The Compfight WordPress plugin was created by the developers at Compfight. Installing this plugin makes it easy to search Creative Commons images and insert them into your content with the proper attribution. It’s important to note, however, that this plugin does not download the image. Instead the images stay hosted on Flickr.
Google Image Search allows you to use advanced options to narrow your results, including:
- Image Type
- Geographical Region
- Site or domain
- Face search
- File type
Although the advanced Google image search doesn’t seem to have a lot of frills, it gives you the full power of the search engine narrowed specifically for images.
MorgueFile has been around since 1996 and is a well-known source for free high resolution stock photos. You can use the images however you like with the exception of claiming ownership. The images you find will not be smaller than 800 x 600 pixels so you’re guaranteed to find a decent size that isn’t too terribly small.
Everystockphoto is a search engine for free photos and includes images from many different sources and licenses. The site currently contains 19,438,685 free photos and allows you to search by resolution, license, shape and size. You can search the following sites on Everystockphoto from one integrated search bar:
- Wikimedia Commons
Stockvault boasts 40,000 free images. Most of the search is category driven. Mousing over images pops up a larger preview. The licensing is a little bit more restricted than some of the other sites as Stockvault focuses on medium and high resolution photographs that designers and students can share and use for their personal and non-commercial design work.
Wikimedia Commons is a media file repository for public domain and freely-licensed educational media content, including images, sound and video clips. It currently contains 17,913,670 files and 111,703 media collections with some very unique historical images.
Wikimedia Commons has some very useful category searches to help you find the right images. For example, you can search by Public domain or People, Images or Photographs, with even more specific subcategory breakdowns on each page.
Fotor currently contains 228,452,941 free stock photos and hosts over 190 million free Creative Commons images from many online sources. Adding an image to your blog is easy. You simply grab the embed code for your selected image and the code will contain all necessary CC attribution.
The official WordPress plugin is called Free Stock Photos Foter. It makes it easy to search, manage and add free photos to your site within the dashboard. The Fotor plugin features:
- Image resizing: flexibility and preview feature
- Image download: you can use plugin or simply download image from foter.com website
- Attribution info: all attribution information is automatically added to the photo, so you don’t need to add it manually
- Search photos: you can search photos by tags or keywords
- Speed: very fast and easy to use
Flickr has a great creative commons search feature as well as multiple plugins that bring images directly into your WordPress site. The Creative Commons photostream includes all the images that Flickr users have elected to have included. You can narrow your search by license type.

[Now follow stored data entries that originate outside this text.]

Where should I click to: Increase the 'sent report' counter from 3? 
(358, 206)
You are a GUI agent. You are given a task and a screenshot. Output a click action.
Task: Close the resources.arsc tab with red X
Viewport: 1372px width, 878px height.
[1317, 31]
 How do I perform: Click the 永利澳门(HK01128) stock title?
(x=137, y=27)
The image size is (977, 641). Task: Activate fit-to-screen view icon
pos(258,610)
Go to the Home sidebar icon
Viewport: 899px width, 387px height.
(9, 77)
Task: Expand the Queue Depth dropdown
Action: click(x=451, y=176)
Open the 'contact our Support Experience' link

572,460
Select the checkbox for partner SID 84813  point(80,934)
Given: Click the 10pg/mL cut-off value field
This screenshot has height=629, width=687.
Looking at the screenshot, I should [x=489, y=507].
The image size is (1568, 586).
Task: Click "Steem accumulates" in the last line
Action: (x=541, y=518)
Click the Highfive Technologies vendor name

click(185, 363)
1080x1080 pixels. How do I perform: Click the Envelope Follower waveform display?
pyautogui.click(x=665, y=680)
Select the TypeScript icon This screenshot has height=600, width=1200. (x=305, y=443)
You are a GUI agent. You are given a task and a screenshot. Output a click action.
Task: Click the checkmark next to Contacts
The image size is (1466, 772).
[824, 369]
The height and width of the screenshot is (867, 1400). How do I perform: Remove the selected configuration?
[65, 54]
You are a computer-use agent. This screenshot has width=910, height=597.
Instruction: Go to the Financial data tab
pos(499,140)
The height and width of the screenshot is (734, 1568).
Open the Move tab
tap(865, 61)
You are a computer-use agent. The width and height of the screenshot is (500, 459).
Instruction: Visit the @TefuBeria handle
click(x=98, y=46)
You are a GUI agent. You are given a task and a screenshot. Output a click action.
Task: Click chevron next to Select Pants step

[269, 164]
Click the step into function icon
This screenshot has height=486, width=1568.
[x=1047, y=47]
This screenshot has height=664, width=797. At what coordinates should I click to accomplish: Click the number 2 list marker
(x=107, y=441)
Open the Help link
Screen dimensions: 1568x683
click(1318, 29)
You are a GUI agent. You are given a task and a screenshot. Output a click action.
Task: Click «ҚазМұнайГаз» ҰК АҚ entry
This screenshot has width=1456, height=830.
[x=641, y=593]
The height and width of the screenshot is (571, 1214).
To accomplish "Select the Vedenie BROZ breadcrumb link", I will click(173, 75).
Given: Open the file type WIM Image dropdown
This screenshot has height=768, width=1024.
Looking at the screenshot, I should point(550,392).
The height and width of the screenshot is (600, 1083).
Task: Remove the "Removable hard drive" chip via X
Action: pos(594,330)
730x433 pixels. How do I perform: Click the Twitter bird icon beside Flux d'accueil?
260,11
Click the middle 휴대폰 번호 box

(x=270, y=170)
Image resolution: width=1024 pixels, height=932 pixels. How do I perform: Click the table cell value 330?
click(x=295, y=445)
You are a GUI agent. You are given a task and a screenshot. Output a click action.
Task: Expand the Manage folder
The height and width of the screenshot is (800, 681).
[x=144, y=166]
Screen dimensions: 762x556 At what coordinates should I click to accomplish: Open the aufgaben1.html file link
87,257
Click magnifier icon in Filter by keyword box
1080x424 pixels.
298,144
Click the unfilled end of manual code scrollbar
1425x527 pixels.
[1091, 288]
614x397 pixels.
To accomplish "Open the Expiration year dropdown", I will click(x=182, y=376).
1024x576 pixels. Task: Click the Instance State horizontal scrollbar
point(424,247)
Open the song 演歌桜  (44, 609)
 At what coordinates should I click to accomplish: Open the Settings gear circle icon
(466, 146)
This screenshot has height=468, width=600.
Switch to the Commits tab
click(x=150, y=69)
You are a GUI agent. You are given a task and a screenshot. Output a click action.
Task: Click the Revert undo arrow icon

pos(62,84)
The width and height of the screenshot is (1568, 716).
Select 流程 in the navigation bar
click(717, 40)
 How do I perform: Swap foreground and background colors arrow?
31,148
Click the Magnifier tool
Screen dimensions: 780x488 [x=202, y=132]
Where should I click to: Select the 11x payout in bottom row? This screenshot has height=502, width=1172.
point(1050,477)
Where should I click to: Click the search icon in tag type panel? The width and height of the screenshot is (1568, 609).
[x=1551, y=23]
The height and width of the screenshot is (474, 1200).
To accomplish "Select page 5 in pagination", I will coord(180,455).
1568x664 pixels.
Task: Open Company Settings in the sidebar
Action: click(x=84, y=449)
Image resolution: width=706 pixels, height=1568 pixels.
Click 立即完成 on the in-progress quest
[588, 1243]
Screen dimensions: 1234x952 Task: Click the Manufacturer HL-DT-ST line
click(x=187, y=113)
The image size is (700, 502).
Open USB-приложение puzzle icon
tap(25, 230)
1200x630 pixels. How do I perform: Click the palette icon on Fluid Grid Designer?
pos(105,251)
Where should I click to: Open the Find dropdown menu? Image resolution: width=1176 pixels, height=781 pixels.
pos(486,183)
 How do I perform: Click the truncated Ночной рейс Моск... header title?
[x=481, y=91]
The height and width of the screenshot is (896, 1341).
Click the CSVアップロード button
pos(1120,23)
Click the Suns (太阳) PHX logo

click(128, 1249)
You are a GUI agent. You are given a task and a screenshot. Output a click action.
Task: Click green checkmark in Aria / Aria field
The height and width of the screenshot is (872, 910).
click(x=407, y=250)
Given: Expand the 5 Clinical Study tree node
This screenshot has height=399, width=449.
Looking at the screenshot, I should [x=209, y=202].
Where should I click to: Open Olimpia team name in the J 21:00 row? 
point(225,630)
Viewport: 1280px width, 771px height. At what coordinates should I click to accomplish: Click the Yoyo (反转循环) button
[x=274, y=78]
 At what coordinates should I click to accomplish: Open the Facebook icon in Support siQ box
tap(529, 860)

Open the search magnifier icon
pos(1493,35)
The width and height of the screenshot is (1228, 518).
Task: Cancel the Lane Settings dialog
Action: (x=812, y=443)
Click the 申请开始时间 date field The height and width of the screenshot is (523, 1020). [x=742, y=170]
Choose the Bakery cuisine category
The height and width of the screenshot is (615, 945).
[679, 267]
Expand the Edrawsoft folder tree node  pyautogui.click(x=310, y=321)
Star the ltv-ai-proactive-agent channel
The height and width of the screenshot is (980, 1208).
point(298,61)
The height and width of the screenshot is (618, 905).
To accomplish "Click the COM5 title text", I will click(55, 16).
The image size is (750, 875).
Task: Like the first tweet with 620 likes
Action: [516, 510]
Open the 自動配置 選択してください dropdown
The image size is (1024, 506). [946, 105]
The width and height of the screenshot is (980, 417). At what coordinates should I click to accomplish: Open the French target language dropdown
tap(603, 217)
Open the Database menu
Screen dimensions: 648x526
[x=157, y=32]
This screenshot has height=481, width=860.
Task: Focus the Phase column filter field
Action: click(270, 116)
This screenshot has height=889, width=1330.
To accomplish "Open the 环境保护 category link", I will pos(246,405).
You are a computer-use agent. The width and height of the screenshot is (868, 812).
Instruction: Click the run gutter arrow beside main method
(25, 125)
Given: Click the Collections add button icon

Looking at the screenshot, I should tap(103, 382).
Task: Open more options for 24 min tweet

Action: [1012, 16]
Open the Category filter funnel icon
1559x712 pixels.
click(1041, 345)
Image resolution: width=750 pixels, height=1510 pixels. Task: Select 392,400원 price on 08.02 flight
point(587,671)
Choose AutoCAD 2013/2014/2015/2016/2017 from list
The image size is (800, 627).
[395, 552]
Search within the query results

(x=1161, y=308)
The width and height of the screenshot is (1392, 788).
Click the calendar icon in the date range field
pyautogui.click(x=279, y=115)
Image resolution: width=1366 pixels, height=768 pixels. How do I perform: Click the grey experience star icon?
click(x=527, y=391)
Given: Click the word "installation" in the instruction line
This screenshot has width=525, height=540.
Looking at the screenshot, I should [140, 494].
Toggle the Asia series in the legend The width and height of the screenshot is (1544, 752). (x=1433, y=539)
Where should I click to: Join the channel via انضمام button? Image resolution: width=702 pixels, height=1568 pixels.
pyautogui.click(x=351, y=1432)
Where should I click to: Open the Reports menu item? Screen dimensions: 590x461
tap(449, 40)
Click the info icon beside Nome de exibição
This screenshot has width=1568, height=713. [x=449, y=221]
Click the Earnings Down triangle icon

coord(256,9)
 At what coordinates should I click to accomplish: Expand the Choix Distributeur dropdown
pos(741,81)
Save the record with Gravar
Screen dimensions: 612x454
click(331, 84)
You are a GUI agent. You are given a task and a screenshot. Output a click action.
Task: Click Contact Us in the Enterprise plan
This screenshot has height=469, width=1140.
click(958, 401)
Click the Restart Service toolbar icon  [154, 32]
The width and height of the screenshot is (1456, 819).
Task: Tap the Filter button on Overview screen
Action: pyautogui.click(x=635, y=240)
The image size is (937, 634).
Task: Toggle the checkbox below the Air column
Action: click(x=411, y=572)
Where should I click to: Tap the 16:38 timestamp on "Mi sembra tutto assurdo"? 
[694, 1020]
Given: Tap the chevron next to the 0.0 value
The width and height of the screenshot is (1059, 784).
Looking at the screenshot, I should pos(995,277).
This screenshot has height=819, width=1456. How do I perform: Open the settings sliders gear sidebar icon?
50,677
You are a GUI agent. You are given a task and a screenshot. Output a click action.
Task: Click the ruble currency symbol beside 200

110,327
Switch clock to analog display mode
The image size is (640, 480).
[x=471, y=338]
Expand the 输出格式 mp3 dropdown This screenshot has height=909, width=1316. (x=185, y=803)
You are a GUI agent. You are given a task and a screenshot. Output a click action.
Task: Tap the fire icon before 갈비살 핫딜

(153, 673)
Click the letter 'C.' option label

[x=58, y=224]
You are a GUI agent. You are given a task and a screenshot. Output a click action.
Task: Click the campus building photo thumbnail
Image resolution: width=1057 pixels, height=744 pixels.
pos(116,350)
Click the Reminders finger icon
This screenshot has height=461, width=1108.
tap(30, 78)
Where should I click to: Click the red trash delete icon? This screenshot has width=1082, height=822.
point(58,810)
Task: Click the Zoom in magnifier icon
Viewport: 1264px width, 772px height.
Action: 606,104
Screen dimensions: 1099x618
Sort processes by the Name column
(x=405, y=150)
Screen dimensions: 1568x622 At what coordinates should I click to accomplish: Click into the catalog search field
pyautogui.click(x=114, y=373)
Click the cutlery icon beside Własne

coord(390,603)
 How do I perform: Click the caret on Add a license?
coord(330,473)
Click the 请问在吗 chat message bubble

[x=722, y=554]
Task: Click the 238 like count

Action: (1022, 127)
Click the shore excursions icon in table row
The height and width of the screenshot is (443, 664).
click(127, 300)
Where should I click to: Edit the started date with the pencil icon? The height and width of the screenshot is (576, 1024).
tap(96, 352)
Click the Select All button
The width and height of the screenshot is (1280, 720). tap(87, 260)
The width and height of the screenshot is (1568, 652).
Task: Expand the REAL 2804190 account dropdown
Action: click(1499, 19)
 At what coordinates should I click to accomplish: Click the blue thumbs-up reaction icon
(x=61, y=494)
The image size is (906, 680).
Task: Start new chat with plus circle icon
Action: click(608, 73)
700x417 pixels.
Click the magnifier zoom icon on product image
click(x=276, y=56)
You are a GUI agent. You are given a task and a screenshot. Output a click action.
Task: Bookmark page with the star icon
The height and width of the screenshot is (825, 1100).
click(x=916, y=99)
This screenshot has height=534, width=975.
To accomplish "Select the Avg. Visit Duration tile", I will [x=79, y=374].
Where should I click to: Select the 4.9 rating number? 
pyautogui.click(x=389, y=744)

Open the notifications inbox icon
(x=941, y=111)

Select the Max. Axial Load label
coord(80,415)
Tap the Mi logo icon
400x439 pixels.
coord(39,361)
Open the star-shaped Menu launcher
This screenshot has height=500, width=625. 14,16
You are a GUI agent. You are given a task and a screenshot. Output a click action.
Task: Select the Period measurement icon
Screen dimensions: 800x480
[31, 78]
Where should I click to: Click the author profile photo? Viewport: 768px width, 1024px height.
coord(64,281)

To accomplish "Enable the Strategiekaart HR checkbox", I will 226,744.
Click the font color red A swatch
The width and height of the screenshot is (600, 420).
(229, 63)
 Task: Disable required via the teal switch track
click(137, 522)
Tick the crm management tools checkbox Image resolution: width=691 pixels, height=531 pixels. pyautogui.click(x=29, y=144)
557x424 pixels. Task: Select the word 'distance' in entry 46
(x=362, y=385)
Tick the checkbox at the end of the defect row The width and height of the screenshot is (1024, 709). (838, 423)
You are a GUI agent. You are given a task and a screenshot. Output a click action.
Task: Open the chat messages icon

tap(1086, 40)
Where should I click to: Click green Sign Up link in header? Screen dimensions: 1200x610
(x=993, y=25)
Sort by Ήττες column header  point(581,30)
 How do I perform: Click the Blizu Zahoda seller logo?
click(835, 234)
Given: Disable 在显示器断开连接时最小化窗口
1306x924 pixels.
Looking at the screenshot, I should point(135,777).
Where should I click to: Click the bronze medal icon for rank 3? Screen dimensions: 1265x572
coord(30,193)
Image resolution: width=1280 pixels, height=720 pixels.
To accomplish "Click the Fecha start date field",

Flickr – Pick a Picture is one plugin that lets you search Flickr Creative Commons in your dashboard and select images to use anywhere within your WordPress site. It also includes the ability to embed html in image captions and generates the required attribution to the original Flickr author.
Flickr Photo Post is another very similar WordPress plugin for adding Flickr images. It includes an Ajax-powered search box for keywords. You can preview thumbnails, select an image and then easily include it in your content. Inserted images include the required copyright note and a nofollow image link to the author’s Flickr page.
Chances are that you aren’t always going to find exactly the image you want by only using one source. Make sure to bookmark all of your favorites so that you can quickly jump around to multiple image sites when you’re on the hunt.